I was asked this same exact question in the chatroom, for the same exact polynomial example.
When trying to find $P,Q,R,S$ in the factorization $(Px+R)(Qx+S)$ it obviously matters which coefficients in front of an $x$ are paired with which constant terms - for example, if you switch the $R$ and the $S$ you get $(Px+S)(Qx+R)$, which is not the same polynomial. However, if you keep the pairs the same but switch their order, that is $P\leftrightarrow Q$ and $R\leftrightarrow S$, we get $(Qx+S)(Px+R)$, which is precisely the same polynomial as before, though written differently.
When you're looking for the unknown quantities then, you don't have to list every possible order, because some of them, as we've just seen, are equivalent, e.g. pairs $2x,7x$ and $-1,-5$ correspond exactly to the pairs $7x,2x$ and $-5,-1$. We can save time by not involving unnecessary, redundant configurations of the candidate factors. To this end, we fix the order of the factors in the first pair, and then let the factors in the second pair vary. Thus we arbitrarily decide to write $x,14x$ and $2x,7x$ and ignore the equivalent solutions that would come about if we also looked into $14x,x$ and $7x,2x$.
This saves time and energy. Alternatively, we could have done it the other way: fixed the order of the constant terms, and let the order of $x$-coefficient vary: we would fix $-1,-5$ and need to explore all of the possibilities listed in $(x,14x)$; $(14x,x)$; $(2x,7x)$; $(7x,2x)$.

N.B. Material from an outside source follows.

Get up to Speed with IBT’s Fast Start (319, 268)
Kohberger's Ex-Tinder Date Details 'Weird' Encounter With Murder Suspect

$$\begin{array}{|c|c|} \hline (x-1)(14x-5) & (14x-5)(x-1) \\
(x-5)(14x-1) & (14x-1)(x-5) \\ (2x-1)(7x-5) & (7x-5)(2x-1) \\ (2x-5)(7x-1) & (7x-1)(2x-5) \\ \hline \end{array}$$
Above is a table of every possible ordering of both $(x,14x), (2x,7x)$ and $(-1,-5)$. The left side is created by fixing the order as $x,14x$ and $2x,7x$, and the right side is created by fixing the order as $14x,x$ and $7x,2x$ instead. As you can see, the ones on the left are equivalent to the ones on the right: we only need to search for the correct solution in one of the columns, not both. Alternatively:
$$\begin{array}{|c|c|}\hline (x-1)(14x-5) & (14x-5)(x-1) \\
(14x-1)(x-5) & (x-5)(14x-1) \\ (2x-1)(7x-5) & (7x-5)(2x-1) \\ (7x-1)(2x-5) & (2x-5)(7x-1) \\ \hline \end{array}$$
The above fixes the constant terms as $-1,-5$ on the left and $-5,-1$ on the right while letting the order of the $x$-coefficients vary. Just as before, the polynomials are equivalent, so we would only need to look at one of these columns for the true factorization, not both.